Dann gibt es da noch den Fall, dass Produktionslogistik betroffen ist, also entweder mittels Kameras überwacht wird, wie die Produktionsabläufe gerade funktionieren bzw. wo gegebenenfalls Störungen zu verzeichnen sind. In diese Kategorie gehört beispielsweise auch die Beweisfindung, wer eine Schranke eines Zufahrtkontrollsystems weggefahren hat. Bei dieser Art der Videoüberwachung ist sehr genau zu prüfen, wie lange die Aufzeichnungen tatsächlich benötigt werden. Es ist niemandem damit gedient, wenn Videoaufzeichnungen, die eigentlich zu Beweiszwecken angefertigt wurden, schon gelöscht sind, bevor der zu kontrollierende Vorfall entdeckt wurde.



Verknüpfung mit Gesichtserkennung grundsätzlich untersagt


Weil die Technik es ermöglicht, wird immer öfter eine Videokamera auch dazu genutzt, eine Person über die so genannte Gesichtserkennung eindeutig zu identifizieren. Dabei werden biometrische Daten verarbeitet. Die DSGVO definiert „biometrische Daten“ (als) mit speziellen technischen Verfahren gewonnene personenbezogene Daten zu den physischen, physiologischen oder verhaltenstypischen Merkmalen einer natürlichen Person, die die eindeutige Identifizierung dieser natürlichen Person ermöglichen oder bestätigen, wie Gesichtsbilder oder daktyloskopische Daten“ (Art. 4 Abs. 1 Nummer 14 DSGVO). Nach Art. 9 Abs. 1 DSGVO ist die Verarbeitung biometrischer Daten zur eindeutigen Identifizierung einer natürlichen Person grundsätzlich untersagt.

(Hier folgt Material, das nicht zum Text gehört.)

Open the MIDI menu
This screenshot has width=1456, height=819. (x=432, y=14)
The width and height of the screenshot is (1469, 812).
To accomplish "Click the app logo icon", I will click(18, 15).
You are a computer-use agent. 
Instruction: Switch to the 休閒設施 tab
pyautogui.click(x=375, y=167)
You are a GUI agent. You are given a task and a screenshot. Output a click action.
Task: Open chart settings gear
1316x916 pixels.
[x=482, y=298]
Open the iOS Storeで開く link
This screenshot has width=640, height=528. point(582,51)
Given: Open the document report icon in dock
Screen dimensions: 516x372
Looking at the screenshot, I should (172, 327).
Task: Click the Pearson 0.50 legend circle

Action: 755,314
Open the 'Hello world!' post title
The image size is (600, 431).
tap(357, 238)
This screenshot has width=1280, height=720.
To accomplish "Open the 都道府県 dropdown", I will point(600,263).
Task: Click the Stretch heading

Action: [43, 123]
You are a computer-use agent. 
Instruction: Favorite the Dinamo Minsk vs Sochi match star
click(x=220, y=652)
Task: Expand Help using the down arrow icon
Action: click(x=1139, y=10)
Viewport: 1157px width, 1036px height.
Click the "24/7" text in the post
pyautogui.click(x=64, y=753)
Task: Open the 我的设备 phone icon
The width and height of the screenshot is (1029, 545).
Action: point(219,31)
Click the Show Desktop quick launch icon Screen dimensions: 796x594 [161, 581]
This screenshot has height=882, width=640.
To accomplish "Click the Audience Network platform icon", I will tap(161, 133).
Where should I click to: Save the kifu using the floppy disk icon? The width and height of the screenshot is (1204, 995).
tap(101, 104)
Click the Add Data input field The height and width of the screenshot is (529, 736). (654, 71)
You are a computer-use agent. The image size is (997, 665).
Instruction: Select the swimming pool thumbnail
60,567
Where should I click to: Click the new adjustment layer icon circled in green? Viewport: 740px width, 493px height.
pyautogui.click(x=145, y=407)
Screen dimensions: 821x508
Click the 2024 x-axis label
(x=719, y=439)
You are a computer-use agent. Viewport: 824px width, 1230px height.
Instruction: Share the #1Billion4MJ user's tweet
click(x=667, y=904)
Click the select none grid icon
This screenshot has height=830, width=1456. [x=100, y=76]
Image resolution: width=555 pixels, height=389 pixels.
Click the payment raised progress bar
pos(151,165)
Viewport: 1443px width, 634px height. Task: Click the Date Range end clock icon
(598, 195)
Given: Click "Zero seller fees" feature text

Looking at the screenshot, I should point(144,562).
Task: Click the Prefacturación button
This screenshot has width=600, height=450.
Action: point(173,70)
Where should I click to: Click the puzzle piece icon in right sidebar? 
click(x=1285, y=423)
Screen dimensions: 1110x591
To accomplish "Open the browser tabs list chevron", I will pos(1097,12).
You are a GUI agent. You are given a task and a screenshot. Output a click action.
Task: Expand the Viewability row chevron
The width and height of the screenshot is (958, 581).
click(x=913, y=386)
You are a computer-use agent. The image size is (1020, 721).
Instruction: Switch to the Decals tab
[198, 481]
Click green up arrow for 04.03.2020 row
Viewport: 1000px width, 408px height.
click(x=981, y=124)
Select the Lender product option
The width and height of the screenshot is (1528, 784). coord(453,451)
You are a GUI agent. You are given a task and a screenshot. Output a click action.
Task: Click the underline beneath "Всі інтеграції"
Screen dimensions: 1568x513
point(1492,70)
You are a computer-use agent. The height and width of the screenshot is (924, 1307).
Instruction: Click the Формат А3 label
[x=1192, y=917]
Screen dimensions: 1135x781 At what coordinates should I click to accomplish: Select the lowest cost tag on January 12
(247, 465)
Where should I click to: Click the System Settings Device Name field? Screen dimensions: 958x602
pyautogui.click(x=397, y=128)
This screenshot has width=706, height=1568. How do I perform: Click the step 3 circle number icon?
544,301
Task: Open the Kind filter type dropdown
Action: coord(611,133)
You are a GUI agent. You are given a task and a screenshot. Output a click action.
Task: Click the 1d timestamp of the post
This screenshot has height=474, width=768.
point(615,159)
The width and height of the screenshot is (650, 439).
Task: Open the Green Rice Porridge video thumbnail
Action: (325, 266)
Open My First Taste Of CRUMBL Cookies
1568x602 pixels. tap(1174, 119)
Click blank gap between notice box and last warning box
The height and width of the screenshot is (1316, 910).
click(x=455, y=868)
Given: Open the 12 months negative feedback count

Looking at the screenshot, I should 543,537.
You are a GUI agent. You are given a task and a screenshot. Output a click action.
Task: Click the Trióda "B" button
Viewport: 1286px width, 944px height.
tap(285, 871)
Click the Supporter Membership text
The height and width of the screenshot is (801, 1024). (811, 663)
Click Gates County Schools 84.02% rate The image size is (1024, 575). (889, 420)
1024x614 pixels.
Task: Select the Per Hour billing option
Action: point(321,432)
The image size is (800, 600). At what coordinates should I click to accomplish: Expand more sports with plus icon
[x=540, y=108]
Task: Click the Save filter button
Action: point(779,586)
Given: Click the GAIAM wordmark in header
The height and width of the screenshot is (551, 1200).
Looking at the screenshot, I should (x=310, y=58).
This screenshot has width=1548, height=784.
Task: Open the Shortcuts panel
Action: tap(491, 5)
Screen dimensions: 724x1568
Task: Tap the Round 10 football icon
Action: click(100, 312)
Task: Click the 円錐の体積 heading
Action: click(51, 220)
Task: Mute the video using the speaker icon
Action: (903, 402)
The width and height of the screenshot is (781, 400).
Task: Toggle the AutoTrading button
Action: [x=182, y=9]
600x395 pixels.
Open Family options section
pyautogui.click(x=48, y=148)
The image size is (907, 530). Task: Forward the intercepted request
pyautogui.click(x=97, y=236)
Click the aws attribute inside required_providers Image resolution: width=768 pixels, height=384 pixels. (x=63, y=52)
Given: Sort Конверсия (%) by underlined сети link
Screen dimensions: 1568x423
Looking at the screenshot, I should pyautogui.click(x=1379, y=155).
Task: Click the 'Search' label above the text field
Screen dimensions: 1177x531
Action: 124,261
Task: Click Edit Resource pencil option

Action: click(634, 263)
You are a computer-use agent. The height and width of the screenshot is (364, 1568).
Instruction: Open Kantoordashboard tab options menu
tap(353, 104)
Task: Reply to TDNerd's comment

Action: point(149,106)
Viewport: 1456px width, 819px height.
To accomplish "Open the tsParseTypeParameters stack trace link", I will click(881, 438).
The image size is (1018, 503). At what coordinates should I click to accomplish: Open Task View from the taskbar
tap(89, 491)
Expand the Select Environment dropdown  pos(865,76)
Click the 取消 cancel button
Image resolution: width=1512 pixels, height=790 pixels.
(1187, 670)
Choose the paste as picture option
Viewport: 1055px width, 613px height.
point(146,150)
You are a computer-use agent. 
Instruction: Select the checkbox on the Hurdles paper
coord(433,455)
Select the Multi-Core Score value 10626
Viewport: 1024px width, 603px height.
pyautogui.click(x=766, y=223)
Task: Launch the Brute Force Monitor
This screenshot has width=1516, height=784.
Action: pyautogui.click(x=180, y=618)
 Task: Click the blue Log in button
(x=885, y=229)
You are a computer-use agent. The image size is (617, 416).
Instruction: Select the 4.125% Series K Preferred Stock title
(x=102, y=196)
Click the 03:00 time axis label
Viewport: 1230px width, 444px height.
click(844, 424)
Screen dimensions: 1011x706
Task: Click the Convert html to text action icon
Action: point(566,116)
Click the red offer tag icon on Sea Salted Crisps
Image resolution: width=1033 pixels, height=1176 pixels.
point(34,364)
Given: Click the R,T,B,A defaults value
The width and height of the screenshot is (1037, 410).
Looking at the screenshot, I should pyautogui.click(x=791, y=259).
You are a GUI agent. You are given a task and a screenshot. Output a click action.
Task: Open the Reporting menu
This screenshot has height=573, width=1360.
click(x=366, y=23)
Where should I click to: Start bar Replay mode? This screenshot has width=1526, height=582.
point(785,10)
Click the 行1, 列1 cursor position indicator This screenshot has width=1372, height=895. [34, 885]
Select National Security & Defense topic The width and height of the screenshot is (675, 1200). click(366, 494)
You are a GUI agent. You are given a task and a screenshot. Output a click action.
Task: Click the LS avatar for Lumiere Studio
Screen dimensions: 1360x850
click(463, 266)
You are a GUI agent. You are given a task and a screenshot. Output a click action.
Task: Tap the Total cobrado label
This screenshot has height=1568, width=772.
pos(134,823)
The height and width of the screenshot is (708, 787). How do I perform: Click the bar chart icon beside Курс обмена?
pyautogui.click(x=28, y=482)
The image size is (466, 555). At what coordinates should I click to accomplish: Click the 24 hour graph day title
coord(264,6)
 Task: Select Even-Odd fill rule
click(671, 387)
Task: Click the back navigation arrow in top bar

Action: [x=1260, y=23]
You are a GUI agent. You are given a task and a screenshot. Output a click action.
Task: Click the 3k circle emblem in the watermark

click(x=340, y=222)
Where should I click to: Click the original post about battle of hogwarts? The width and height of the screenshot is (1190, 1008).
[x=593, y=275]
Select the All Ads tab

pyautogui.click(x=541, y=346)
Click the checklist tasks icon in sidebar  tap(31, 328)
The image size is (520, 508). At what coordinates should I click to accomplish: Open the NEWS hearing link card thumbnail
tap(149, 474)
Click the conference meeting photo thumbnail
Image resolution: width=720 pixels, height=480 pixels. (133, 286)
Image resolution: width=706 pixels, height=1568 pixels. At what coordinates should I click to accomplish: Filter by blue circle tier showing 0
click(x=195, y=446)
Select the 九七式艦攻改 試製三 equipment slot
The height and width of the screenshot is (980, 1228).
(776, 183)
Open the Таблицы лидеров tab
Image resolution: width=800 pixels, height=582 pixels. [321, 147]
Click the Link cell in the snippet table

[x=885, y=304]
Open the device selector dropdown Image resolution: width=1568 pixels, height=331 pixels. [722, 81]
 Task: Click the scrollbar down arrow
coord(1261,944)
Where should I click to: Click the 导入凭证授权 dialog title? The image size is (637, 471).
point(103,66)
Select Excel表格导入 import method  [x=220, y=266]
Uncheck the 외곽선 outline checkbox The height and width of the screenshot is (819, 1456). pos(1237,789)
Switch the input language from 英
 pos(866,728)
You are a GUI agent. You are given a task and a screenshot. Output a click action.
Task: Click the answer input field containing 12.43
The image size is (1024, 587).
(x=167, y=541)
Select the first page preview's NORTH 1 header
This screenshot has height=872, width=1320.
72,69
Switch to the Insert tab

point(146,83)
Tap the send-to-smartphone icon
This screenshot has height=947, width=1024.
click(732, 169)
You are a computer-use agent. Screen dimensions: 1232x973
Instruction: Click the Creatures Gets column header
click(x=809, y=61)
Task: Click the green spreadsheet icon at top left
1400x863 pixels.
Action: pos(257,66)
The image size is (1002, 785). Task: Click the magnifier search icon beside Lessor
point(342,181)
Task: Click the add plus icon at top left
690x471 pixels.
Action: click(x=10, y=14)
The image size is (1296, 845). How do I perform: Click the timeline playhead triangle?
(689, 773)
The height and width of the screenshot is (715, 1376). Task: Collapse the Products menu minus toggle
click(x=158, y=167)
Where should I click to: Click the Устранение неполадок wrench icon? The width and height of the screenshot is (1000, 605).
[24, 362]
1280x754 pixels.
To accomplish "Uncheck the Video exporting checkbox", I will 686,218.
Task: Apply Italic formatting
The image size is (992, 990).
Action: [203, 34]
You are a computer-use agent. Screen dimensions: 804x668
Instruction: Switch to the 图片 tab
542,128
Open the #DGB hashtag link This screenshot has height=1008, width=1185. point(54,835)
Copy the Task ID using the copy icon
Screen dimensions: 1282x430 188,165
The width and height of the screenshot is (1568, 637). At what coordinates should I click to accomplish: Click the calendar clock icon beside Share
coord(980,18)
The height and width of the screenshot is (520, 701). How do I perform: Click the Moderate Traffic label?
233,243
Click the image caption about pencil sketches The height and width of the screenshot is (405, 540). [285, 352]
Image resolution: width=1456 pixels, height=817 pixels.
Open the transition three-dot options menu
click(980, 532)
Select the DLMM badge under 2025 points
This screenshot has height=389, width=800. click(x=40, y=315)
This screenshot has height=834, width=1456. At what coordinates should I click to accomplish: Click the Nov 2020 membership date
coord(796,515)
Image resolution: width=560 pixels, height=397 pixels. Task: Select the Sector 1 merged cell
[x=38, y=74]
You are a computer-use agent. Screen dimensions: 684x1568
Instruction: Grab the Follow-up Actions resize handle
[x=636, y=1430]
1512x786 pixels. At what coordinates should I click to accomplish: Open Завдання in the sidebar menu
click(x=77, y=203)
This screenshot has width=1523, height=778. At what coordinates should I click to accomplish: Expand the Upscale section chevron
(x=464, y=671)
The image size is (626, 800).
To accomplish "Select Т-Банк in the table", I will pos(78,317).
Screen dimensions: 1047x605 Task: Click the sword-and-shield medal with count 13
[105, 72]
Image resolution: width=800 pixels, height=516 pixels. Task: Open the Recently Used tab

Videoüberwachung mit Gesichtserkennung in wenigen Ausnahmen möglich


Allerdings gibt es einige wenige im Gesetz (Art. 9 Abs. 2 DSGVO) erlaubte Verarbeitungen von biometrischen Daten, also vom Einsatz der Gesichtserkennung im Zusammenhang mit Daten aus der Videoüberwachung. Die wichtigste Ausnahme steht dort in Abs. 1 Buchstabe a). Demnach ist diese Art der Verarbeitung dann erlaubt, wenn die betroffene Person in die Verarbeitung der genannten personenbezogenen Daten für einen oder mehrere festgelegte Zwecke ausdrücklich eingewilligt hat und die Zwecke, für die die Gesichtserkennung eingesetzt werden sollen, sind nach Unionsrecht oder nationalem Recht auch dahingehend untersagt, dass selbst bei Vorliegen einer Einwilligung diese Daten nicht verarbeitet und genutzt werde dürfen. Es bleibt daher abzuwarten, ob und wie die europäische oder nationale Gesetzgebung solche Regelungen trifft, dass selbst eine Einwilligung in die Verarbeitung dieser Daten unwirksam ist. Derzeit sind derartige Regelungen noch nicht bekannt.



Erläuterungen zum Praxisfall


Bei dem geplanten Vorhaben des Betreibers der Diskothek kommen gleich mehrere kritische Aspekte zum Vorschein. Zunächst ist zu prüfen, ob die vorgesehenen Zwecke nicht auch ohne die Videokameras erreicht werden können. Aber selbst wenn das so wäre, muss zunächst die Frage der Rechtmäßigkeit der Maßnahme gestellt werden. Handelt es sich um ein berechtigtes Interesse des Verantwortlichen? Da die Schaffung eines zweiten Eingangs für Mitglieder keinen Verstoß gegen geltendes Recht darstellt, kann das angenommen werden. Ob der Einsatz der Kameras zur Identifikation der Berechtigten erforderlich ist, kann eher verneint werden. Denn ein zweiter Eingang ohne dort aufgestelltes Personal ist nicht geplant, die Videoüberwachung ist als Unterstützung gedacht, außerdem sollen die Berechtigten auf besondere Weise begrüßt werden. Aber auch dieses Ansinnen kann auf andere Weise erreicht werden, beispielsweise durch den Einsatz eines Ausweises oder einer eindeutigen Markierung, die nur Mitglieder haben. So wurde am Ende des Prüfprozesses auf den Einsatz der Kameras verzichtet.